From cloud is born the might of snow and hail

And from bright lightning's flash the thunder comes.

And from great men a city finds its doom;

The people in their ignorance have bowed

In slavery to a monarch's single rule.

For him who puts too far from shore 'tis hard

The harbour later on to make; but now

At once one needs must think of everything.

3 And later, when the tyranny was already established, he said:31

If now you suffer grievous things because

Of your own cowardice, charge not this fate

 p29  Unto the gods' account; for you yourselves

Exalted these men's power by giving them

A guard, and on this count have you put on

The yoke of evil slavery. Each by each

With fox's steps you move, but meeting all

Together trifling judgement do you show.

For to man's tongue and shifty word you look,

But to the deed he does you ne'er give heed.

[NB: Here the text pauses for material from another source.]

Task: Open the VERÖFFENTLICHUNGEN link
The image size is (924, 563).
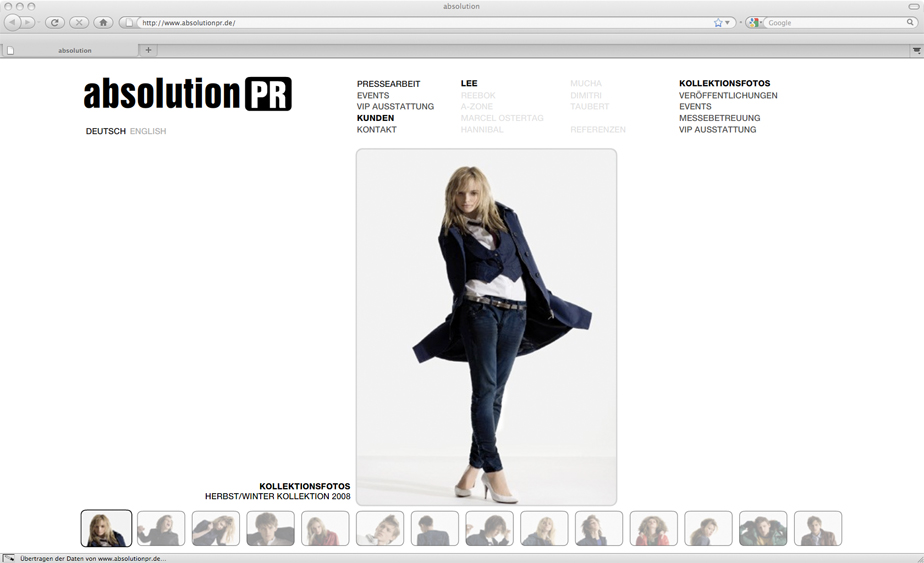Action: click(728, 96)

4 Peisistratus urged Solon to hold his peace and to share with him in the advantages arising from the tyranny. And when he could find no means to change Solon's purpose, but saw in fact that he was ever more and more aroused and steadfastly threatening to bring him to punishment, he asked him upon what resources he relied in his opposition to his designs. And we are told that Solon replied, "Upon my old age."

[Herodotus, who lived in the time of Xerxes, gives this account:32 After the Assyrians had ruled Asia for five hundred years they were conquered by the Medes, and thereafter no king arose for many generations to lay claim to supreme power, but the city-states, enjoying a regimen of their own, were administered in a democratic fashion; finally, however, after many years a man distinguished for his justice, named Cyaxares, was chosen king among the Medes. He was the first to try to attach to himself the neighbouring peoples and became for the Medes the founder of their universal empire; and after him each of his successive descendants extended the kingdom by adding a great deal of the adjoining country, until the reign of Astyages, who was conquered by Cyrus and the Persians.33 We have for the present given only the most important of these  p31 events in summary and shall later give a detailed account of them one by one when we come to the periods in which they fall; for it was in the second year of the Seventeenth Olympiad,34 according to Herodotus, that Cyaxares was chosen king of the Medes.]

[When Astibaras, the king of the Medes, died of old age in Ecbatana, his son Aspandas, whom the Greeks call Astyages, succeeded to the throne. And when he had been defeated by Cyrus the Persian, the kingdom passed to the Persians. Of them we shall give a detailed and exact account at the proper time.]

21 [link to original Greek text] 1 Cyrus became king of the Persians in the opening year of the Fifty-fifth Olympiad,35 as may be found in the Library of Diodorus and in the histories of Thallus and Castor and Polybius and Phlegon and all others who have used the reckoning by Olympiads. For all these writers agree as to the date.

22 [link to original Greek text] 1 Cyrus, the son of Cambyses and Mandanê, the daughter of Astyages who was king of the Medes, was pre-eminent among the men of his time in bravery and sagacity and the other virtues; for his father had reared him after the manner of kings and had made him zealous to emulate the highest achievements. And it was clear that he would take hold of great affairs, since he revealed an excellence beyond his years.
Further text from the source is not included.